Jury Awards Punitive Damages in Vioxx Case
A New Jersey jury awarded $9 million in punitive damages on Tuesday to a man who blamed his heart attack on the once-popular painkiller Vioxx.
The jury decision found that manufacturer Merck & Co. failed to warn of the risks of its now-withdrawn arthritis drug and misrepresented the risks to physicians.
The damages are in addition to $4.5 million already awarded as compensatory damages to John McDarby, 77, of Park Ridge, who suffered a heart attack after four years on Vioxx, a painkiller taken by 20 million Americans before being pulled off the market, the Associated Press reported.
Tuesday's decision capped a five-week trial that combined two cases: that of McDarby, a retired insurance agent, and Thomas Cona, 60, of Cherry Hill, who said he took the drug for 22 months before his 2003 heart attack, but he couldn't prove it.
Cona's prescription records showed only enough for about seven months' use, and the six-woman, two-man jury rejected his claim that Vioxx was to blame and awarded him only the cost of his prescription.
This is the sixth trial involving Vioxx, and the first involving long-term use. Merck faces 9,650 other lawsuits.
FDA Proposes New Rules for Medical Gas Canisters
The U.S. Food and Drug Administration is proposing new rules for the labeling, color and designs of medical gas containers in order to prevent problems that can lead to patient death and injury.
In the past decade, medical gas container mix-ups have killed at least eight patients and injured 16 others, health officials said. But nursing homes and hospitals are not required to report such cases to the FDA, so the actual number of deaths and injuries could be higher, the Associated Press reported.
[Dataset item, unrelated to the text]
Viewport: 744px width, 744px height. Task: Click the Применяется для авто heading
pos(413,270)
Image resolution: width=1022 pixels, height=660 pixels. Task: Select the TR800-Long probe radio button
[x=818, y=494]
The FDA proposal includes a standard color-coding system for the canisters and wraparound labels. The tanks would be fitted with outlet connections that are not easy to remove. This is meant to discourage improper hookup of the wrong types of medical gases to patient breathing equipment.
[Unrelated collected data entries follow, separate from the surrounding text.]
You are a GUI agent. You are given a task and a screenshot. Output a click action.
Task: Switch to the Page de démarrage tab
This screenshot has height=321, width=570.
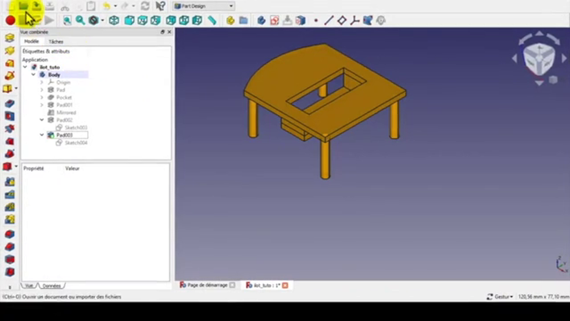coord(207,285)
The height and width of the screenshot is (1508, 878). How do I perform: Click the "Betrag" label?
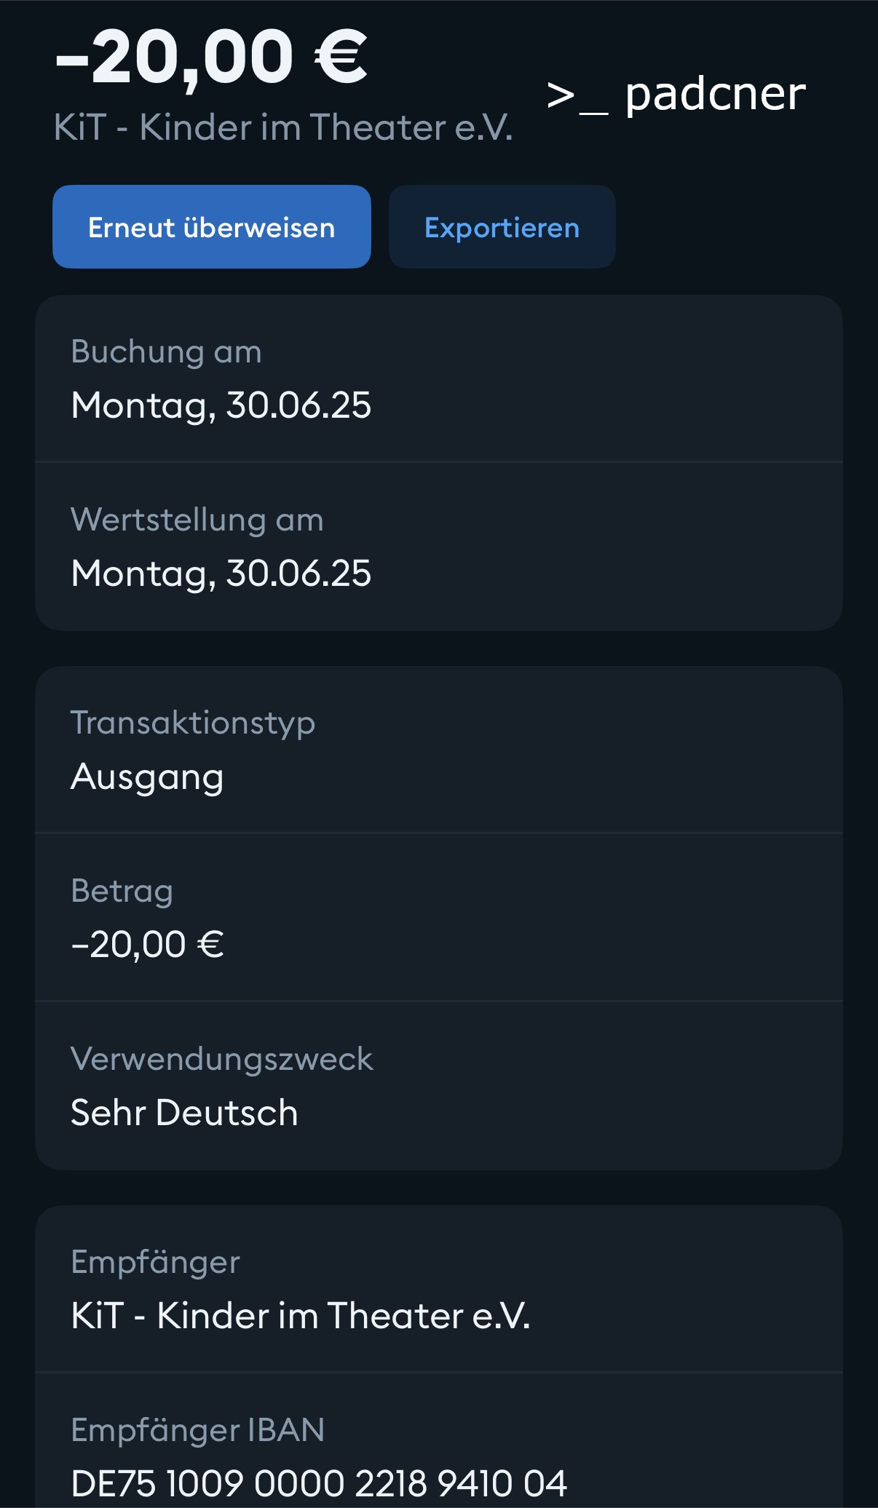(122, 891)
The new rules would also ban the reuse of industrial gas canisters for medical use, which can result in contamination by cleaning solvent residues, the AP reported.
Public comments on the proposed rules are being accepted by the FDA until July 10.
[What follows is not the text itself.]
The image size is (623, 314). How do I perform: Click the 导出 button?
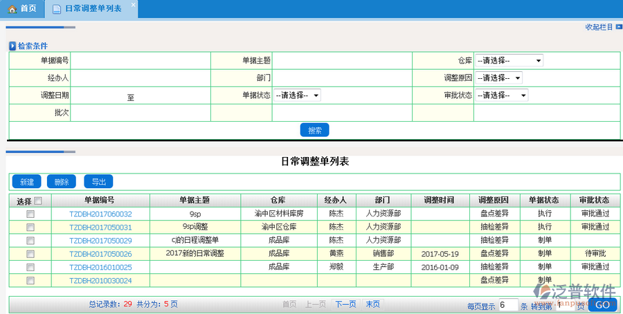tap(98, 182)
Pharmaceutical Industry 'Disease Mongering' to Boost Drug Sales: Report
Drug companies are "disease mongering" in order to increase sales, says a report in the journal Public Library of Science Medicine.
Pharmaceutical firms are putting healthy people at risk by medicalizing health conditions such as menopause, said report authors David Henry and Ray Moynihan of Newcastle University in Australia.
They noted that risk factors such as osteoporosis and high cholesterol are being presented as diseases and that drug companies are exaggerating rare conditions such as restless legs syndrome and mild conditions such as irritable bowel syndrome, BBC News reported.
The report authors also criticized drug industry efforts to convince the American public that 43 percent of women live with sexual dysfunction.
"Disease-mongering is the selling of sickness that widens the boundaries of illness and grows the markets for those who sell and deliver treatments," the report said.
"It is exemplified most explicitly by many pharmaceutical industry-funded disease awareness campaigns -- more often designed to sell drugs than to illuminate or to inform or educate about the prevention of illness or the maintenance of health," the report also said.
Abortion Pill Cleared in 1 Death
The RU-486 abortion pill was not responsible for one woman's death out of the two cases now being investigated by U.S. federal regulators. The cause of the other death is still being examined, the Food and Drug Administration said Monday.
The FDA did not elaborate on which of the two deaths had been ruled out as being linked to RU-486. However, it was a death that took place several weeks after the abortion, Cindy Summers, a spokeswoman for RU-486 manufacturer Danco Laboratories, told the Baltimore Sun.
The death still under investigation occurred several days after RU-486 was administered to the woman. The FDA announced last month that it was examining the two deaths.
Since 2001, four women in California and one in Canada have died from septic shock after taking RU-486. About 575,000 women in the United States have taken the drug since the FDA approved it in 2000.
Supporters of the drug say the FDA's announcement Monday is further proof that RU-486 is safe, the Sun reported.
Electronic Health Information Technology Improves Care
Electronic health information technology, such as electronic records, can improve healthcare quality and efficiency, says a study released Tuesday by the RAND Corporation. However, the study also said that more needs to be done to show health workers how to adopt the technology.
Researchers reviewed 257 previous studies on health information technology.
"There is good evidence to show that health information technology can provide substantial benefits," study lead author Dr. Basit Chaudhry, a RAND researcher and University of California, Los Angeles physician, said in a prepared statement.
"What we don't have is evidence showing most health providers how to make the technology work in their hospital or in their office. They need better information aboiut how to move from paper records to electronic records," Chaudhry said.
The RAND study concluded that data from the previous studies showed that health information technology can improve compliance with medical treatment guidelines, reduce medication errors, and decrease the use of potentially unnecessary medical care.
The findings appear in the May issue of the journal Annals of Internal Medicine.